■ **Data entries**:
◆ ◆ ◆ ◆ ◆ ◆ ◆

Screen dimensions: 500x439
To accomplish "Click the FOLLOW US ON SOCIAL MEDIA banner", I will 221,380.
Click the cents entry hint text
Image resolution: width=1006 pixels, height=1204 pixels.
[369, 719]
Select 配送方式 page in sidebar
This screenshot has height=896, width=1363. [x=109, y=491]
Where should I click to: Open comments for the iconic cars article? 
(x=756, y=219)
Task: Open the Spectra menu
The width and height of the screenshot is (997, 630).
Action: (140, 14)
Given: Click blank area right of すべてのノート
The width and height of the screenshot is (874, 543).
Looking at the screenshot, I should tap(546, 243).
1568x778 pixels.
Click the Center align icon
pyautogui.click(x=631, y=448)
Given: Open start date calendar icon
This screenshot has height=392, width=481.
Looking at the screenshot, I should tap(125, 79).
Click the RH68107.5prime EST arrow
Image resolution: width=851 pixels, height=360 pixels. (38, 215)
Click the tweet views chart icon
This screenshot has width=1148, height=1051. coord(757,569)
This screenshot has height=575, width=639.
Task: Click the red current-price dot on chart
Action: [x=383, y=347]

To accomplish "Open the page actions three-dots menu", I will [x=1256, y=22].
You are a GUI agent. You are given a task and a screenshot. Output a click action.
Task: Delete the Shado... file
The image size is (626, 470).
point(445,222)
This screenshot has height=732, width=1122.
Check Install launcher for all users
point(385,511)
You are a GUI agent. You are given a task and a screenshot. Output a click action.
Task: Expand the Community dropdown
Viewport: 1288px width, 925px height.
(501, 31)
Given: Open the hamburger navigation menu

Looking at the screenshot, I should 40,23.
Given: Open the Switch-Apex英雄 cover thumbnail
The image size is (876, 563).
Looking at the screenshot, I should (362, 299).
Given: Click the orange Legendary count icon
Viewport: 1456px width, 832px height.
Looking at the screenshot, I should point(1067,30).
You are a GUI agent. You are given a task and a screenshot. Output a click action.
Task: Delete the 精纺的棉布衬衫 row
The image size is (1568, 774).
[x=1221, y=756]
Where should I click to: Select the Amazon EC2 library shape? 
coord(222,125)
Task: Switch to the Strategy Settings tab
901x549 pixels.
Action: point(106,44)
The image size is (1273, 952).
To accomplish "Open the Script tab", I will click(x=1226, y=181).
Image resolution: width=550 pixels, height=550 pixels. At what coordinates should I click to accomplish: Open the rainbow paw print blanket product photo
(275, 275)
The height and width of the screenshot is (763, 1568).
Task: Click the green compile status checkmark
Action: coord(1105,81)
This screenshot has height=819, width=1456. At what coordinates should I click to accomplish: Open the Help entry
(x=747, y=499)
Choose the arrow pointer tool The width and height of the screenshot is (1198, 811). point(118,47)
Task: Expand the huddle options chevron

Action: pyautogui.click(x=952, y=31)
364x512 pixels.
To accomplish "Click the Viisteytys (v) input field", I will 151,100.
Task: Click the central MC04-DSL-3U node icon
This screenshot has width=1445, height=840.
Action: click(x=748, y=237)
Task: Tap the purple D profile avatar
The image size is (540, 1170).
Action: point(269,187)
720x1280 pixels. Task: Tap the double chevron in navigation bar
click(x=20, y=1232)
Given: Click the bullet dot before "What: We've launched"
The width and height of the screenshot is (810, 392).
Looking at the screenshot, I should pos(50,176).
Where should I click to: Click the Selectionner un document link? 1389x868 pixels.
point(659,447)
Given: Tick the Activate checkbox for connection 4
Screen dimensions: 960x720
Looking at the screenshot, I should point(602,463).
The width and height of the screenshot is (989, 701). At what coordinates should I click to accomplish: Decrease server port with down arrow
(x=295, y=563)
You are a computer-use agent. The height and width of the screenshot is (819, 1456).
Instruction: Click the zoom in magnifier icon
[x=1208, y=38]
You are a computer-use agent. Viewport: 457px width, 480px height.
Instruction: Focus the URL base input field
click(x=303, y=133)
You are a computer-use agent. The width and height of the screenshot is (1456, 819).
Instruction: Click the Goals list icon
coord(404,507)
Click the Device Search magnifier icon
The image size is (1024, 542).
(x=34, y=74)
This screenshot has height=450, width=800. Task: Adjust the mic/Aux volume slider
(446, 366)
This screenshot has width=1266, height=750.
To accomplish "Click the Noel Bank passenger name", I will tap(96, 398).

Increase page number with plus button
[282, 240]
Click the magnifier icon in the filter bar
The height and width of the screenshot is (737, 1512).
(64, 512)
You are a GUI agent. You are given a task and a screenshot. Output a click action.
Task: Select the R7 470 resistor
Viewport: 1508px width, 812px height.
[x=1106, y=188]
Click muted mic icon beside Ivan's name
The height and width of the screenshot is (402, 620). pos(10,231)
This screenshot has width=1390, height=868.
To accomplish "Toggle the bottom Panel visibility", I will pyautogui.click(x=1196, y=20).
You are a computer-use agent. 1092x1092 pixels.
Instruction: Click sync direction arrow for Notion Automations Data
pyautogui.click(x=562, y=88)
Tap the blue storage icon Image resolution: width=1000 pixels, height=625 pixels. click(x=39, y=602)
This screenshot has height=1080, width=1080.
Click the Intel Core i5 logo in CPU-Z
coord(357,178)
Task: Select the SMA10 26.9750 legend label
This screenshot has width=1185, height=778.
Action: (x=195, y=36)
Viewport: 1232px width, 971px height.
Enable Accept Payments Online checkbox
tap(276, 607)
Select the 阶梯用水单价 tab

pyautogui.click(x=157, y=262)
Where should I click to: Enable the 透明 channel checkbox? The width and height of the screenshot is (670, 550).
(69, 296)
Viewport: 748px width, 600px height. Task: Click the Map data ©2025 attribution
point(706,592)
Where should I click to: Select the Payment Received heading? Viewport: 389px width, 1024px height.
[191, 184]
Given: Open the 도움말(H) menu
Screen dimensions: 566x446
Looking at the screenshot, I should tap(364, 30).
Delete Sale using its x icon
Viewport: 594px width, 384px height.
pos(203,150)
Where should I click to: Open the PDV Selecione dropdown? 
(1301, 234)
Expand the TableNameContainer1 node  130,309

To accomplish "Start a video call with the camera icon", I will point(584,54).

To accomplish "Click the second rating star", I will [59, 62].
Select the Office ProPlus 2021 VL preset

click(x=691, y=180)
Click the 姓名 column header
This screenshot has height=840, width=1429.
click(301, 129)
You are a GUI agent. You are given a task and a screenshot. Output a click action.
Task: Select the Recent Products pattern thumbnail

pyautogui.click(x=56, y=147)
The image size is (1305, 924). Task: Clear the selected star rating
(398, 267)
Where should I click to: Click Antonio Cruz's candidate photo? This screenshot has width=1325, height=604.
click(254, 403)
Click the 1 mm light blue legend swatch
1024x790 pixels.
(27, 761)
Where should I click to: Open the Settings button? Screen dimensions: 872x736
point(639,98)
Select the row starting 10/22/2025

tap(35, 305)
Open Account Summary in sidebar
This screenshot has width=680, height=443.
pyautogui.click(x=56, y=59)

◆ ◆ ◆ ◆ ◆ ◆ ◆

■ **Exercise instructions**: Return every line of the material above without changing a single character.

■ **Reply**:
Screen dimensions: 500x439
To accomplish "Click the FOLLOW US ON SOCIAL MEDIA banner", I will 221,380.
Click the cents entry hint text
Image resolution: width=1006 pixels, height=1204 pixels.
[369, 719]
Select 配送方式 page in sidebar
This screenshot has height=896, width=1363. [x=109, y=491]
Where should I click to: Open comments for the iconic cars article? 
(x=756, y=219)
Task: Open the Spectra menu
The width and height of the screenshot is (997, 630).
Action: (140, 14)
Given: Click blank area right of すべてのノート
The width and height of the screenshot is (874, 543).
Looking at the screenshot, I should tap(546, 243).
1568x778 pixels.
Click the Center align icon
pyautogui.click(x=631, y=448)
Given: Open start date calendar icon
This screenshot has height=392, width=481.
Looking at the screenshot, I should tap(125, 79).
Click the RH68107.5prime EST arrow
Image resolution: width=851 pixels, height=360 pixels. (38, 215)
Click the tweet views chart icon
This screenshot has width=1148, height=1051. coord(757,569)
This screenshot has height=575, width=639.
Task: Click the red current-price dot on chart
Action: [x=383, y=347]

To accomplish "Open the page actions three-dots menu", I will [x=1256, y=22].
You are a GUI agent. You are given a task and a screenshot. Output a click action.
Task: Delete the Shado... file
The image size is (626, 470).
point(445,222)
This screenshot has height=732, width=1122.
Check Install launcher for all users
point(385,511)
You are a GUI agent. You are given a task and a screenshot. Output a click action.
Task: Expand the Community dropdown
Viewport: 1288px width, 925px height.
(501, 31)
Given: Open the hamburger navigation menu

Looking at the screenshot, I should 40,23.
Given: Open the Switch-Apex英雄 cover thumbnail
The image size is (876, 563).
Looking at the screenshot, I should (362, 299).
Given: Click the orange Legendary count icon
Viewport: 1456px width, 832px height.
Looking at the screenshot, I should point(1067,30).
You are a GUI agent. You are given a task and a screenshot. Output a click action.
Task: Delete the 精纺的棉布衬衫 row
The image size is (1568, 774).
[x=1221, y=756]
Where should I click to: Select the Amazon EC2 library shape? 
coord(222,125)
Task: Switch to the Strategy Settings tab
901x549 pixels.
Action: point(106,44)
The image size is (1273, 952).
To accomplish "Open the Script tab", I will click(x=1226, y=181).
Image resolution: width=550 pixels, height=550 pixels. At what coordinates should I click to accomplish: Open the rainbow paw print blanket product photo
(275, 275)
The height and width of the screenshot is (763, 1568).
Task: Click the green compile status checkmark
Action: coord(1105,81)
This screenshot has height=819, width=1456. At what coordinates should I click to accomplish: Open the Help entry
(x=747, y=499)
Choose the arrow pointer tool The width and height of the screenshot is (1198, 811). point(118,47)
Task: Expand the huddle options chevron

Action: pyautogui.click(x=952, y=31)
364x512 pixels.
To accomplish "Click the Viisteytys (v) input field", I will 151,100.
Task: Click the central MC04-DSL-3U node icon
This screenshot has width=1445, height=840.
Action: click(x=748, y=237)
Task: Tap the purple D profile avatar
The image size is (540, 1170).
Action: point(269,187)
720x1280 pixels. Task: Tap the double chevron in navigation bar
click(x=20, y=1232)
Given: Click the bullet dot before "What: We've launched"
The width and height of the screenshot is (810, 392).
Looking at the screenshot, I should pos(50,176).
Where should I click to: Click the Selectionner un document link? 1389x868 pixels.
point(659,447)
Given: Tick the Activate checkbox for connection 4
Screen dimensions: 960x720
Looking at the screenshot, I should point(602,463).
The width and height of the screenshot is (989, 701). At what coordinates should I click to accomplish: Decrease server port with down arrow
(x=295, y=563)
You are a computer-use agent. The height and width of the screenshot is (819, 1456).
Instruction: Click the zoom in magnifier icon
[x=1208, y=38]
You are a computer-use agent. Viewport: 457px width, 480px height.
Instruction: Focus the URL base input field
click(x=303, y=133)
You are a computer-use agent. The width and height of the screenshot is (1456, 819).
Instruction: Click the Goals list icon
coord(404,507)
Click the Device Search magnifier icon
The image size is (1024, 542).
(x=34, y=74)
This screenshot has height=450, width=800. Task: Adjust the mic/Aux volume slider
(446, 366)
This screenshot has width=1266, height=750.
To accomplish "Click the Noel Bank passenger name", I will tap(96, 398).

Increase page number with plus button
[282, 240]
Click the magnifier icon in the filter bar
The height and width of the screenshot is (737, 1512).
(64, 512)
You are a GUI agent. You are given a task and a screenshot. Output a click action.
Task: Select the R7 470 resistor
Viewport: 1508px width, 812px height.
[x=1106, y=188]
Click muted mic icon beside Ivan's name
The height and width of the screenshot is (402, 620). pos(10,231)
This screenshot has width=1390, height=868.
To accomplish "Toggle the bottom Panel visibility", I will pyautogui.click(x=1196, y=20).
You are a computer-use agent. 1092x1092 pixels.
Instruction: Click sync direction arrow for Notion Automations Data
pyautogui.click(x=562, y=88)
Tap the blue storage icon Image resolution: width=1000 pixels, height=625 pixels. click(x=39, y=602)
This screenshot has height=1080, width=1080.
Click the Intel Core i5 logo in CPU-Z
coord(357,178)
Task: Select the SMA10 26.9750 legend label
This screenshot has width=1185, height=778.
Action: (x=195, y=36)
Viewport: 1232px width, 971px height.
Enable Accept Payments Online checkbox
tap(276, 607)
Select the 阶梯用水单价 tab

pyautogui.click(x=157, y=262)
Where should I click to: Enable the 透明 channel checkbox? The width and height of the screenshot is (670, 550).
(69, 296)
Viewport: 748px width, 600px height. Task: Click the Map data ©2025 attribution
point(706,592)
Where should I click to: Select the Payment Received heading? Viewport: 389px width, 1024px height.
[191, 184]
Given: Open the 도움말(H) menu
Screen dimensions: 566x446
Looking at the screenshot, I should tap(364, 30).
Delete Sale using its x icon
Viewport: 594px width, 384px height.
pos(203,150)
Where should I click to: Open the PDV Selecione dropdown? 
(1301, 234)
Expand the TableNameContainer1 node  130,309

To accomplish "Start a video call with the camera icon", I will point(584,54).

To accomplish "Click the second rating star", I will [59, 62].
Select the Office ProPlus 2021 VL preset

click(x=691, y=180)
Click the 姓名 column header
This screenshot has height=840, width=1429.
click(301, 129)
You are a GUI agent. You are given a task and a screenshot. Output a click action.
Task: Select the Recent Products pattern thumbnail

pyautogui.click(x=56, y=147)
The image size is (1305, 924). Task: Clear the selected star rating
(398, 267)
Where should I click to: Click Antonio Cruz's candidate photo? This screenshot has width=1325, height=604.
click(254, 403)
Click the 1 mm light blue legend swatch
1024x790 pixels.
(27, 761)
Where should I click to: Open the Settings button? Screen dimensions: 872x736
point(639,98)
Select the row starting 10/22/2025

tap(35, 305)
Open Account Summary in sidebar
This screenshot has width=680, height=443.
pyautogui.click(x=56, y=59)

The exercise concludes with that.